Тридцать сантиметров серой стены отделяют бакалею вдовы Жерома Прюнье от лавки Огюстена Шарраса, торговца дровами и углем, разумеется, черной, как антрацит, одиночество и застарелая тоска. Мешки с углем громоздятся до потолка; бумажные пакеты, овальные угольные брикеты, мелкий уголь, дрова заграждают проход, поленья сложены в углу. В свои шестьдесят лет Огюстен Шаррас, участник войны, награжденный крестом «За боевые заслуги», утратил всякую охоту трудиться. Он проводил весь день, сидя на стуле в окружении своего топлива и пожевывая угасшую трубку. Усы его пожелтели от табака, в морщины забилась черная пыль, спина сгорбилась, на больших руках вспухли вены; он читал юмористические издания, «Утку на цепи» или «Белую ворону», совсем побелевшую от цензурных изъятий. Его, в общем-то, недолюбливали и считали оригиналом, что до добра не доведет. В день объявления войны он возмущался на всю улицу: «Ну надо же быть такими идиотами! Точно напрочь позабыли о последней войне! Сегодня нас призывают умирать за Данциг? А через двадцать лет — за Шанхай? Или за Луну?» И смачно и густо сплевывал на тротуар. Мадам Прюнье не смогла удержаться:
— Вы бы так не говорили, месье Огюстен, а не то вас примут за коммуниста…
— И что? Может, они не такие сволочи, как о них думают.
Но больше он об этом не заговаривал, за исключением того дня, когда покупатели застали его в лавке ошеломленным, непонимающим; уронив газеты на колени, он повторял:
— Роттердам! Роттердам![11] Вот негодяи… Что за люди! До чего же мы дошли! Черт, черт, черт!
Анжела Шаррас, семнадцатилетняя девушка, тихоня и паинька, примерная студентка училища, все же слегка шокировала своих соседей, отвечая кивком головы и светлой улыбкой на приветствия девиц, которые в сумерках стекались в этот квартал, на свое рабочее место. Анжела готовила яичницу с беконом в кухне-столовой позади лавки, стелила белую скатерть для месье Огюстена, зажигала старинную керосиновую лампу под потолком… Позднее, когда девицы занимали места на тротуаре близ гостиницы «Маркиза», Анжела садилась за пианино. Она играла на удивление хорошо, «так, что вам хочется смеяться или плакать без причины», говорила Раймонда, которую чарующие звуки порой заставляли пропускать клиентов.

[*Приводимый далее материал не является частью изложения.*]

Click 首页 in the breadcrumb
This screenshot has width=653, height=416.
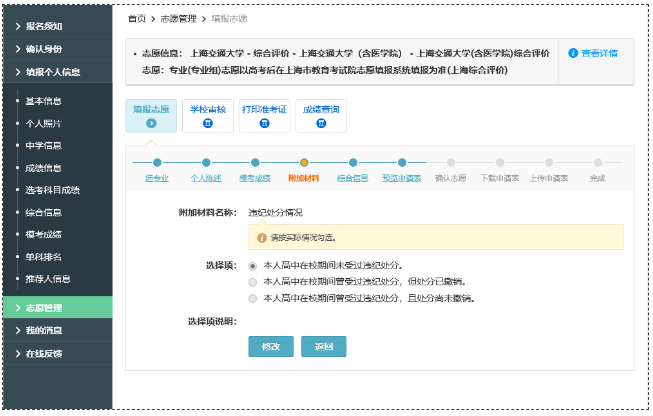[x=137, y=19]
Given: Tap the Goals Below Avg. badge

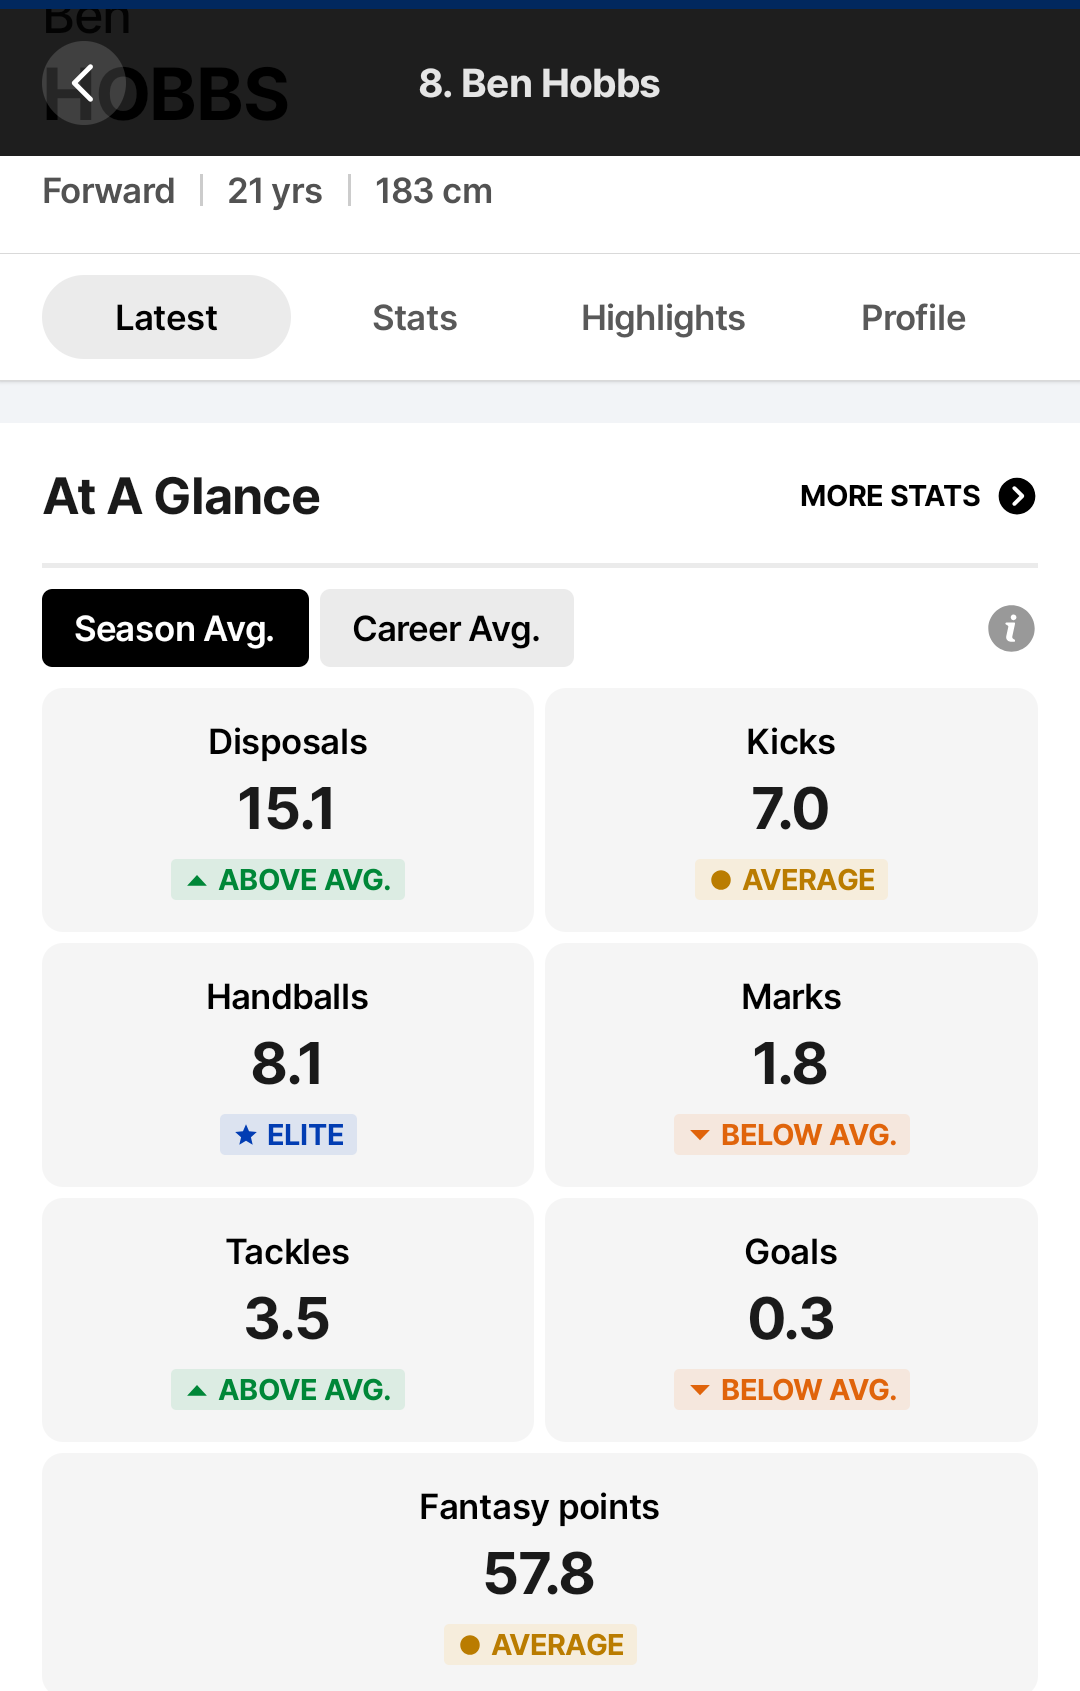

Заглянув под определенным углом, можно было увидеть в глубине лавки чистый профиль Анжелы и ее руки, пробегающие по клавишам. 14 грузную фигуру Огюстена Шарраса, который дремал на стуле в лавке среди угля и дров, уронив руки на колени и поникнув головой.
Когда музыка прекращалась, Шаррас закрывал лавочку и шел пропустить стаканчик к Ансельму.
— Что скажете хорошего, месье Огюстен? — по обыкновению спрашивал его хозяин.
— Я? Да ничего.
Шаррас точно возвращался откуда-то издалека всякий раз, когда к нему обращались. (14 что за идея купить пианино в такую лавочку и обучать барышню Шопену, как будто ей это когда-нибудь сгодится! Явно чокнутый, зато как чванится.) Однажды, когда посетители разговорились о войне, о линии Зигфрида[12], которую пора бы наконец прорвать, о «воздушной линии Мажино», которую требовала создать одна газета, об англичанах, что ни черта не делают, о русских и американцах, ужасных эгоистах, об итальянцах-макаронниках, что явно замышляют какую-нибудь пакость, — Огюстен Шаррас, не глядя на хозяина, процедил сквозь зубы:
— А я говорю, про**али мы все.
И ушел, засунув руки в карманы, в сторону Бастилии или Сены, один, в ночь, озаренную тусклым пурпурным заревом городских огней. Он ни о чем не думал, только тихо бормотал: «Не стоит драть глотку, не стоит плакать, ничего не поделаешь…»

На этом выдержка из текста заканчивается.